The Senior TMF Specialist, under the guidance of Associate Manager - TMF Operations, is a functional lead for study TMF and is responsible for driving the TMF to be inspection ready by means of identifying completeness gaps in the TMF, generating and creating visibility of meaningful TMF metrics to get the project teams to complete their TMF related tasks, functionally supporting the TMF Specialist activities, and implementing the Quality framework of TMF activities on assigned studies
They are also responsible for the overall management and maintenance of essential clinical trial documents with high quality from set up through maintenance and close out of the TMF, with a strong focus on ensuring that routine TMF tasks are performed with adherence with SOPs (Project and Corporate) and ICH/GCP/TMF guidelines
This position plays a key role in managing internal and external stakeholders expectations
Responsibilities
Acts as an SME on eTMF applications, TMF processes, document identification/filing and project team processes that result in TMF document generation/collection
Owns the TMF Plan/Index and leads the identification of expected documents by finding ways and means to stay abreast of the study events
Review the SoW to understand the scope of work and align TMF requirement to it
Delineate between in scope vs out of scope TMF activities
Build relationships with sponsor counterpart keeping Project Manager/Leader in loop to partner with them and provide inputs on best industry practices, especially if sponsor eTMF is used for assigned studies
Ensures the TMF file structure follows applicable company approved TMF configuration, regarding ICH Guidelines for Good Clinical Practice, Good Documentation Practices and the TMF Reference Model, as required
Contribute to mentoring and grooming TMF Specialists TMF related competencies
Represents TMF Operations during internal/external/sponsor audits and manage findings through effective resolution both operationally and within the Veeva Vault Contributes to SOPs (Project and Corporate), company guidelines, work instructions and templates (eg, TMF set-up, quality management, reports and metrics, TMF quality control (QC)/ quality assurance (QA) activities, etc) to ensure that TMF Operations tasks are performed in adherence with ICH/GCP/regulatory guidelines and best practices
Support implementation of features and contribute to change management related to usage of Veeva Vault eTMF system in conjunction with the Clinical Systems Manager
Acquires expertise in eTMF applications used for studies where sponsor eTMF is chosen as TMF repository
Contributes to streamlining the processes and implementing automation such as VBA macros, Robotic Process Automation (RPA), system integration, Artificial Intelligence (AI)/Machine Learning (ML)

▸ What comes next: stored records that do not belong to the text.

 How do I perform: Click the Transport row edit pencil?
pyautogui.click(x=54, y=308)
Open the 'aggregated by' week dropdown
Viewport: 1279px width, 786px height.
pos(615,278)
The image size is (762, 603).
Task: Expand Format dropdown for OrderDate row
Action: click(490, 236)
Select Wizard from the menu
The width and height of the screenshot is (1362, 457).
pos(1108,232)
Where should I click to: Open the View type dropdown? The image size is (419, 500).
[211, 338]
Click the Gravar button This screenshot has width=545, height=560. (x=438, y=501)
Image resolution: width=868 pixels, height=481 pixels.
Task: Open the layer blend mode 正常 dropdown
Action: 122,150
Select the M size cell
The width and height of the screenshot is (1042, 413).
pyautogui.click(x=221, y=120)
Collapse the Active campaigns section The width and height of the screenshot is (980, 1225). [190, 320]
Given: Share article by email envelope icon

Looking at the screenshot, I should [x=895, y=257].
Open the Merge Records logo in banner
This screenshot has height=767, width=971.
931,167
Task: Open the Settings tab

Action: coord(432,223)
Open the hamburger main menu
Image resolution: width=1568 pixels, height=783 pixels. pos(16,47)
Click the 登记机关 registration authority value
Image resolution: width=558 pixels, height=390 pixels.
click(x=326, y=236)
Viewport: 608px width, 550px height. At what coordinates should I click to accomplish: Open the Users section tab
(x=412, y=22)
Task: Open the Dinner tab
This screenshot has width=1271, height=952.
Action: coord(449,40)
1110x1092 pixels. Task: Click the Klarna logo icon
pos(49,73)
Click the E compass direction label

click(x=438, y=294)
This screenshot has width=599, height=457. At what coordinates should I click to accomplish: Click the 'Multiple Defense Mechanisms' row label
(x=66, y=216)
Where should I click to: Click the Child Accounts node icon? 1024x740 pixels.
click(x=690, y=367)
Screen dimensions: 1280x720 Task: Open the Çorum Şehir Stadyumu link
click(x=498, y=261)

Perform tasks within eTMF application to maintain the lifecycle of the TMF (eg, TMF set-up, EDL maintenance, reports and metrics, initiate/follow up/close out/perform periodic review, TMF close out/archival, etc)
Qualifications
Bachelors degree requited, preferably in scientific discipline
Incumbent typically will possess 3+ years of Clinical Operations/managing expected documents experience in TMF Operations
Knowledge of filing procedures and eTMF application is mandatory
Prior experience in maintaining the TMF inspection ready and/or identifying TMF completeness gap is mandatory
Experience in Veeva is highly desirable
Project management experience is desirable
Competent computer skills including ability to take on board new systems
Capability of managing competing priorities in a changeable environment and ability to handle stressful situations/deadlines
Thorough knowledge of GCP and TMF governing regulations, such as the TMF Reference Model required
Experience in NIH-sponsored clinical programs is a plus